▼
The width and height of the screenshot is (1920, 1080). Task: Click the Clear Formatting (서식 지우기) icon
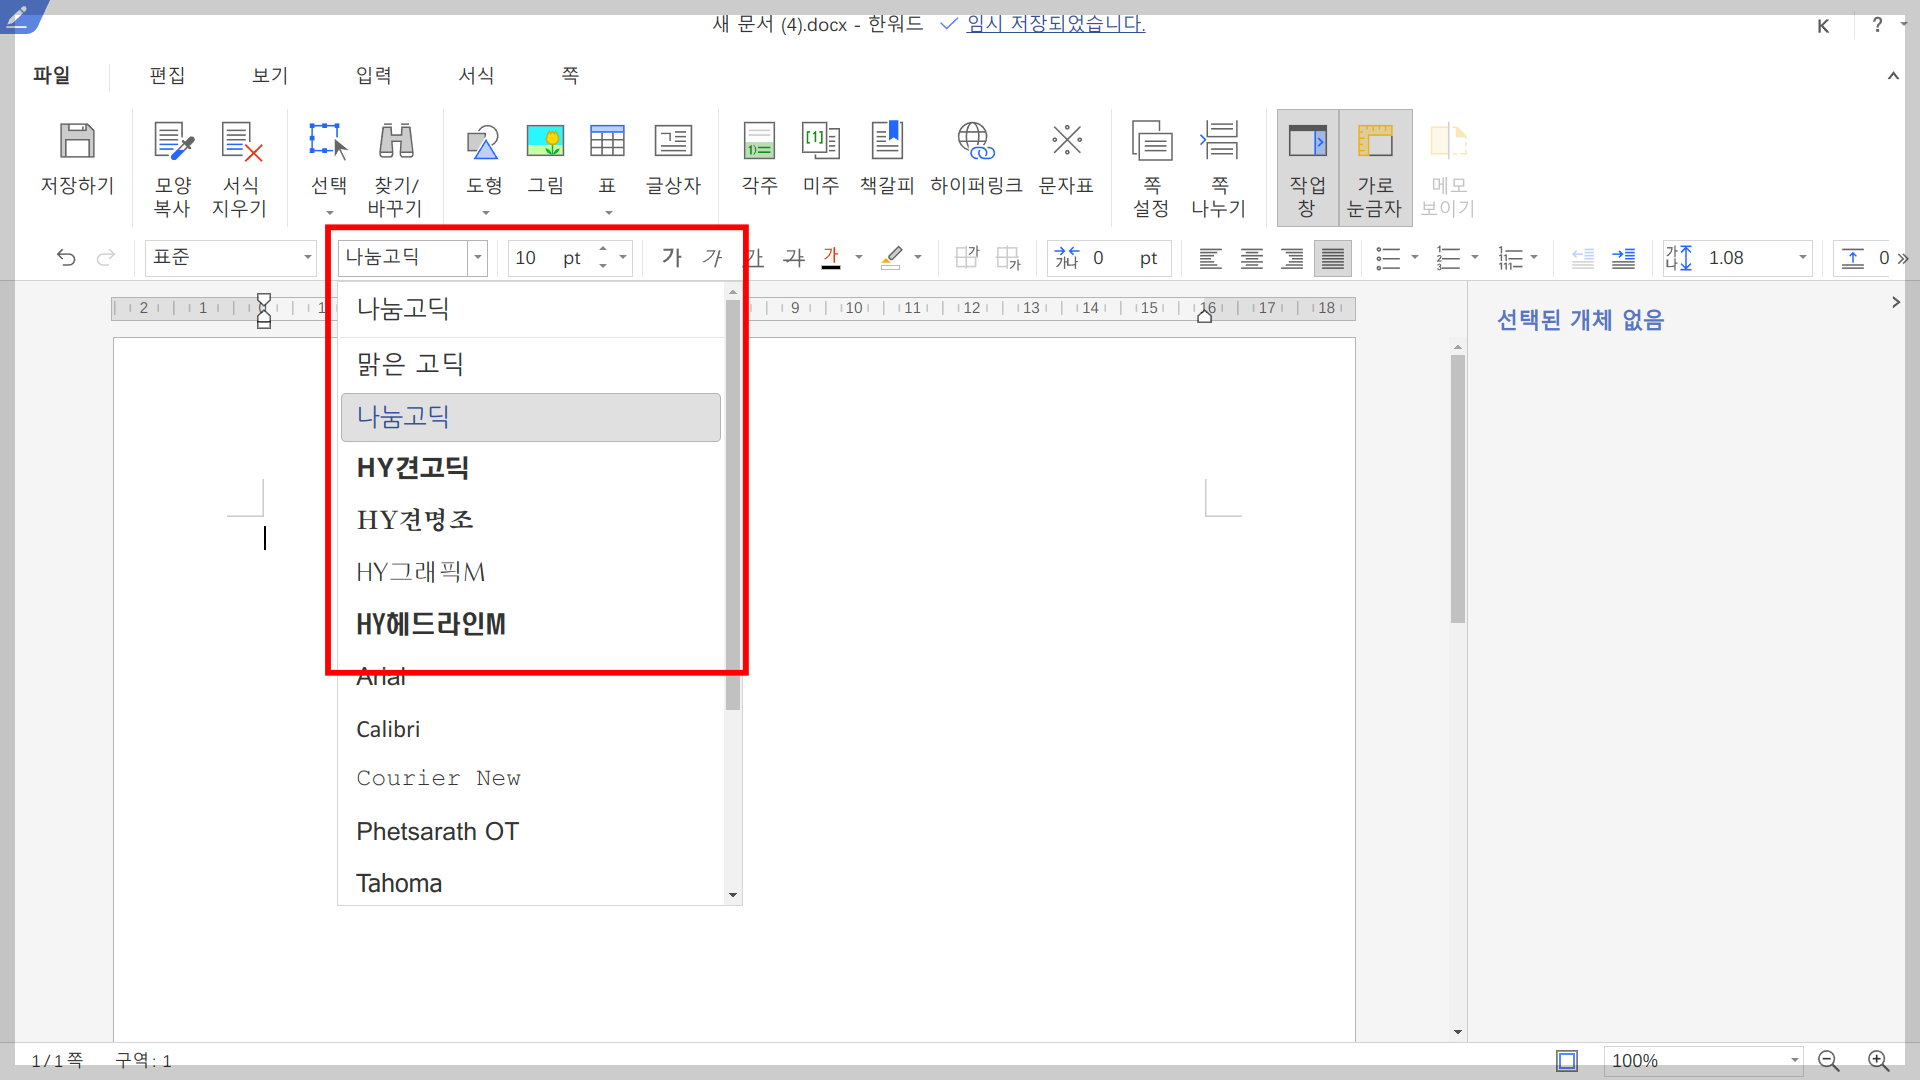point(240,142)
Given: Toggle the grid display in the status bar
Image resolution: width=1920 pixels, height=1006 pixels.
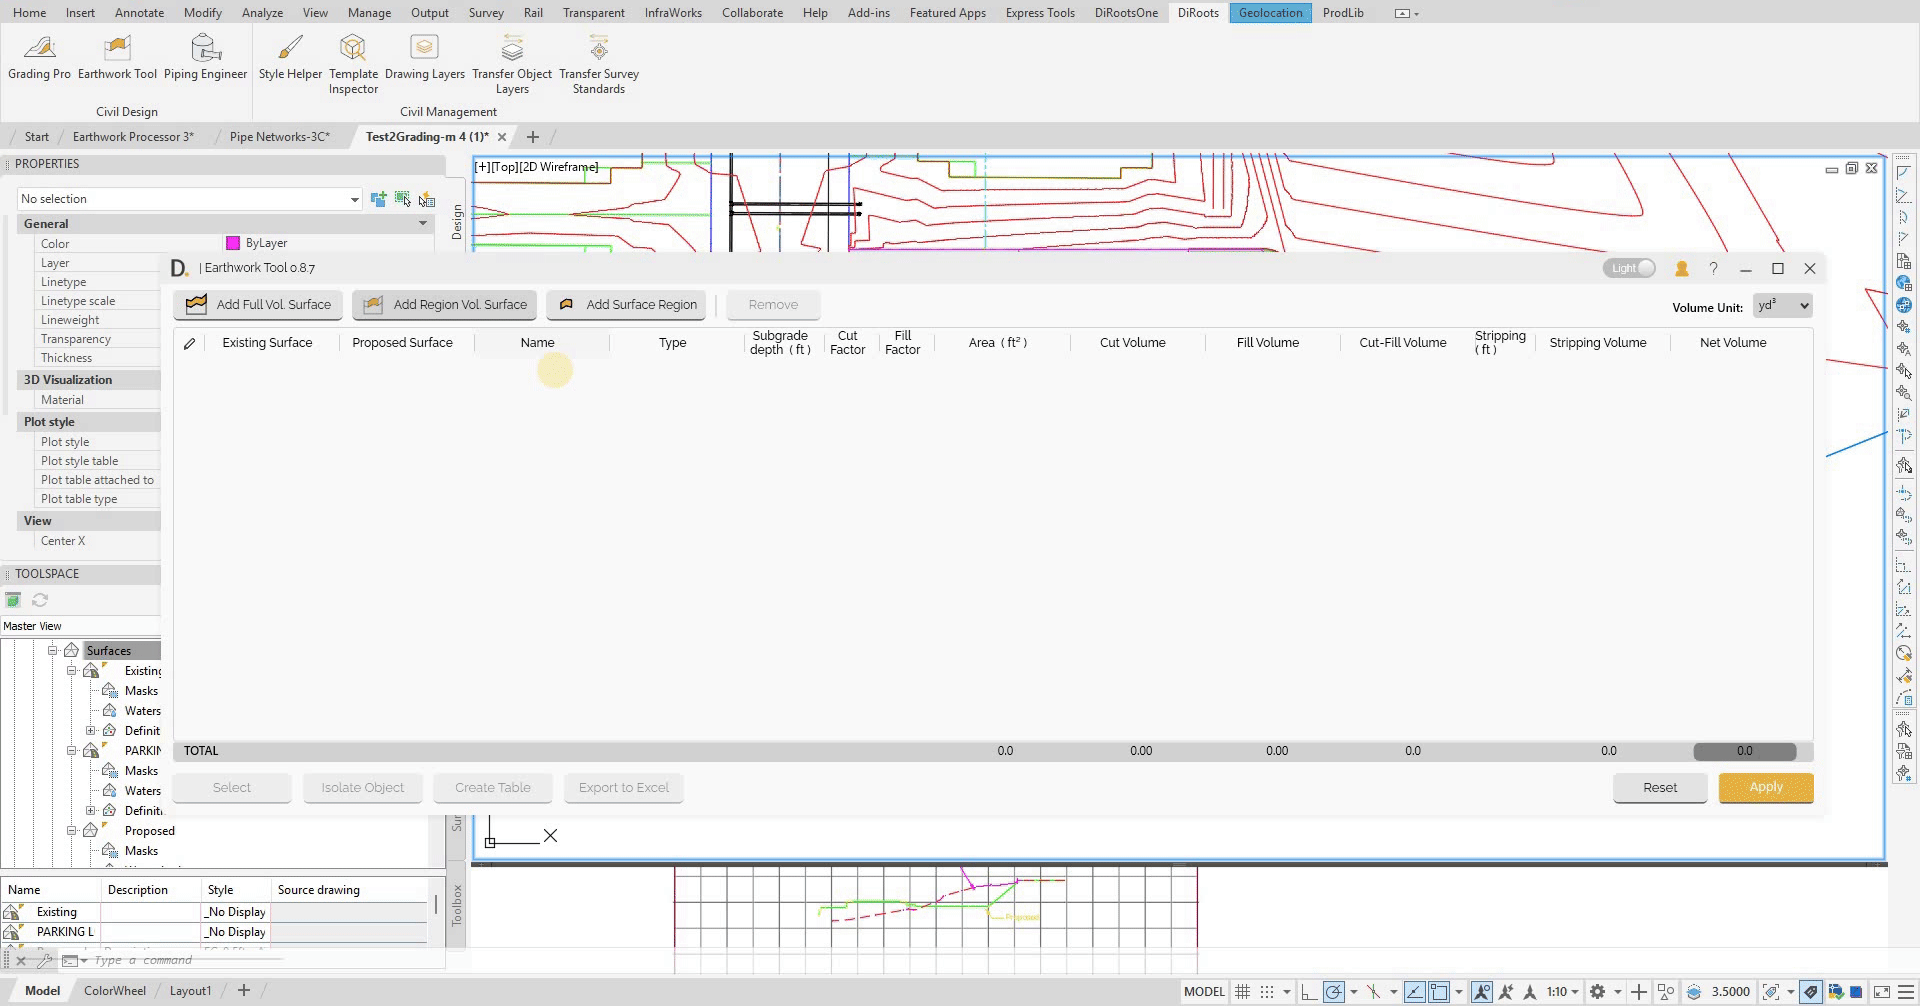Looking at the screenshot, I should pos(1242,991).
▲
• **Exercise objective**:
Write out the material above exactly. Skip the pictures.

• **Task response**:
The width and height of the screenshot is (1920, 1080). Task: Click the Clear Formatting (서식 지우기) icon
point(240,142)
Given: Toggle the grid display in the status bar
Image resolution: width=1920 pixels, height=1006 pixels.
Looking at the screenshot, I should pos(1242,991).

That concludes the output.